--- START ---

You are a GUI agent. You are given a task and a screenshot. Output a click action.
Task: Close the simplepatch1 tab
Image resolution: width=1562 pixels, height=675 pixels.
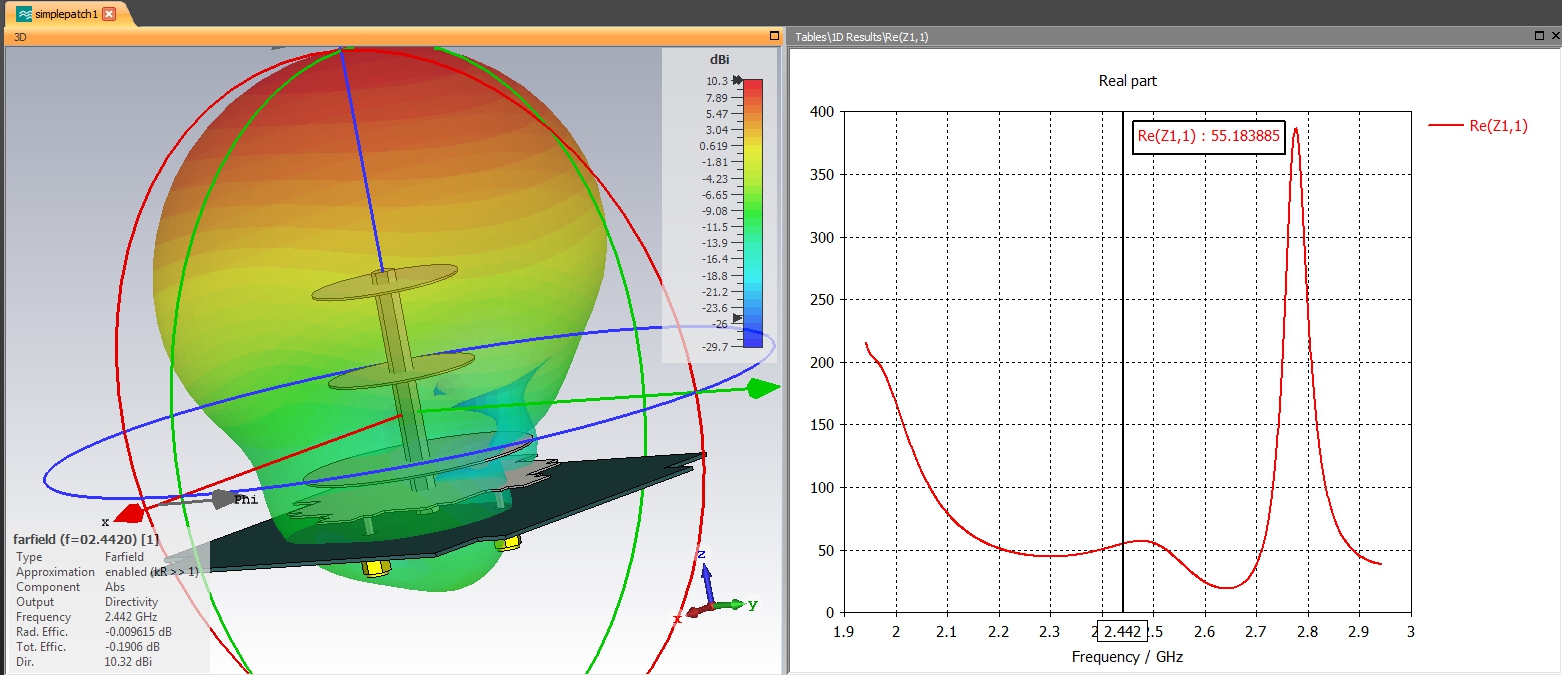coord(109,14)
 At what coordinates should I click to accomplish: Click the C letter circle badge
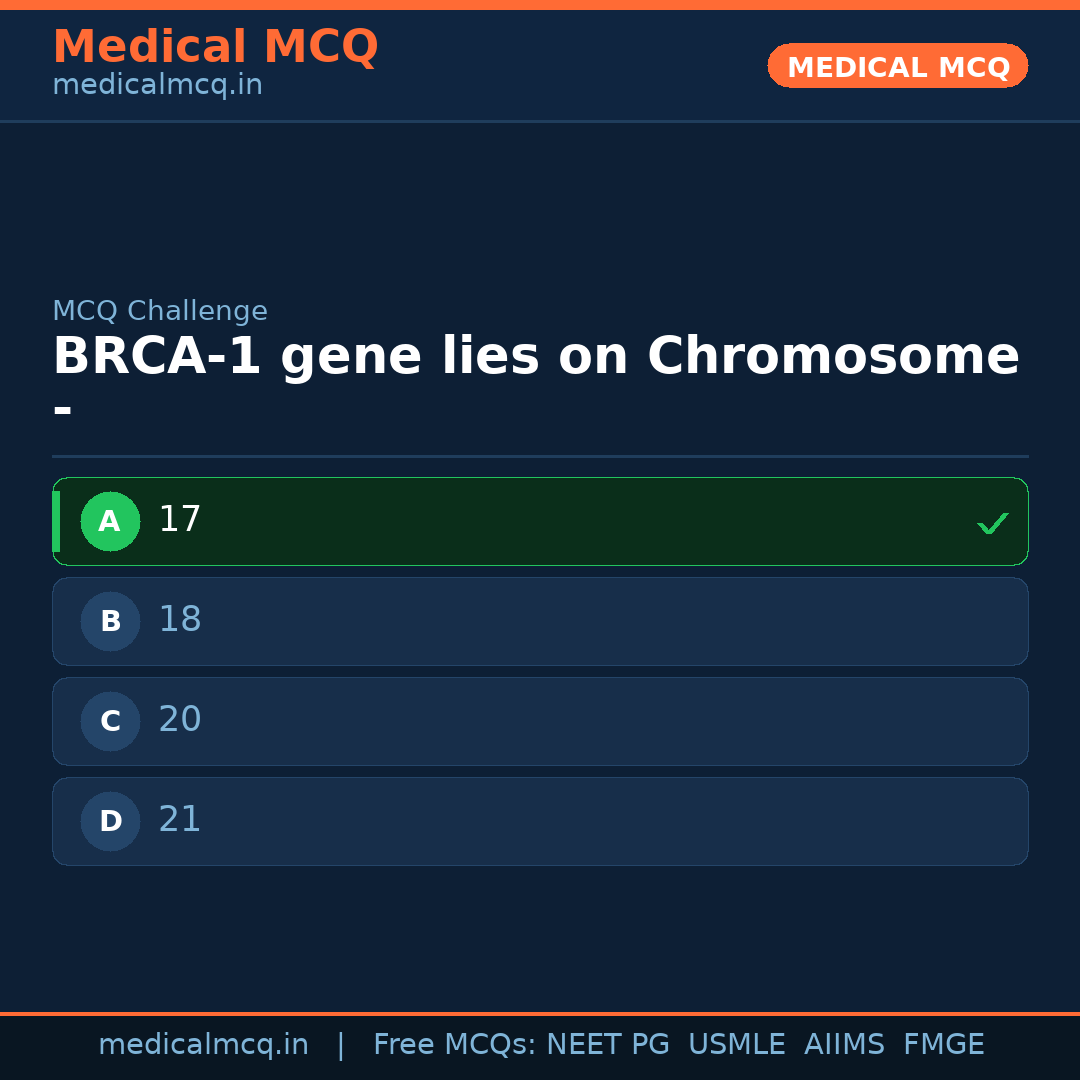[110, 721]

--- END ---

### PROBLEM TO WORK ON:
In the data above, the line containing "Task: Close the simplepatch1 tab" and all lines after it are to be reproduced exactly, leaving out the pictures.

### RESULT OF THE EXERCISE:
Task: Close the simplepatch1 tab
Image resolution: width=1562 pixels, height=675 pixels.
coord(109,14)
 At what coordinates should I click to accomplish: Click the C letter circle badge
[110, 721]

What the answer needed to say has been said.